9 terutama suhu dan kelembaban. Analisis kadar air, kadar abu, kandungan bahan organik berkaitan dengan besarnya fluks CO 2 dari lahan gambut, karena intensitas proses-proses biologi seperti absorpsi oksigen dan emisi CO 2 dalam tanah sama halnya seperti proses-proses fisik pertukaran gas dari dalam tanah ke atmosfer (Handayani, 2009). Simpanan karbon dalam gambut dapat keluar dari bumi ke atmosfer melalui dua cara yaitu : 1. Pembakaran dalam degradasi lahan gambut yang menghasilkan emisi gas CO 2. 2. Drainase lahan gambut yang menyebabkan aerasi bahan gambut di samping oksidasi (dekomposisi aerobik). Oksidasi bahan gambut (yang umumnya mengandung 10% organ tanaman dan 90% air) menghasilkan emisi gas CO 2 (Hooijer et al., 2006). Kunci utama dari pengembangan pertanian di lahan gambut adalah pengendalian atau pengelolaan air (Sarwani et al., 1994; Sumangat dan Rusdi 1979). Fungsi drainase adalah untuk membuang kelebihan air, menciptakan keadaan tidak jenuh untuk pernapasan akar tanaman, dan mencuci sebagian asamasam organik. Tindakan utama yang perlu dilakukan yaitu mempertahankan tinggi muka air. Akan tetapi sebaliknya yang terjadi kebanyakan lahan gambut adalah terjadinya over drainage (pengurasan air). Salah satu komponen penting dalam pengaturan tata air lahan gambut adalah bangunan pengendali berupa pintu air di setiap saluran. Pintu air berfungsi untuk mengatur muka air tanah supaya tidak terlalu dangkal dan tidak terlalu dalam (Agus dan Subiksa, 2008). Drainase pada perkebunan kelapa sawit berfungsi untuk pertumbuhan akar tanaman dan sebagai akses jalan. Tingginya muka air akibat proses drainase berpengaruh terhadap keadaan oksidasi dan reduksi pada lahan gambut dan berakibat pada laju dekomposisi serta emisi gas CO 2. Drainase pada lahan gambut menyebabkan penurunan muka air tanah sehingga mempercepat proses dekomposisi bahan organik pada tanah gambut.
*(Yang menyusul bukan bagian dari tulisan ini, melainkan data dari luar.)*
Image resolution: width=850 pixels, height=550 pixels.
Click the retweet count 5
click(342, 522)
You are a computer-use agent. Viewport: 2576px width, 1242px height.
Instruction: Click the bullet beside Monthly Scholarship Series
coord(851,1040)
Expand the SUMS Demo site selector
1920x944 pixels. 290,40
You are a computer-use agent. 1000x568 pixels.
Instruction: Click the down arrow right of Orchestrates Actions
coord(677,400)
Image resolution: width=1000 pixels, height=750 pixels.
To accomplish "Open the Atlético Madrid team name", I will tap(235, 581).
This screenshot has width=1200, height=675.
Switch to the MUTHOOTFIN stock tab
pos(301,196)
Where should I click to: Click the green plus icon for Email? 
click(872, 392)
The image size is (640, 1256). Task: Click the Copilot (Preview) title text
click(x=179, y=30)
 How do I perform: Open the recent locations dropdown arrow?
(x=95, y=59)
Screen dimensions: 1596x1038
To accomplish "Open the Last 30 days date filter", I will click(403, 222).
Dekomposisi bahan gambut dalam kondisi jenuh air berjalan sangat lambat, namun dengan adanya drainase, proses dekomposisi berjalan cepat (Rinnan et al., 2003). Selain adanya proses dekomposisi bahan gambut, respirasi akar tanaman juga mempengaruhi produksi CO 2 dari dalam tanah. Sejumlah penelitian tentang tingkat emisi CO 2

10 hubungannya dengan kedalaman drainase yang dibutuhkan dalam pengelolaan untuk budidaya telah dilakukan, dari sejumlah penelitian yang menggunakan metode penangkapan gas dengan sungkup tertutup (closed chamber) Hooijer et al. (2006) membuat hubungan linear antara kedalaman drainase dengan emisi tahunan. Dari review sejumlah literatur dikemukakan bahwa untuk kedalaman drainase antara 30 sampai 120 cm, emisi akan meningkat setinggi 0,91 ton CO 2 ha -1 tahun -1 untuk setiap penambahan kedalaman drainase sedalam 1 cm.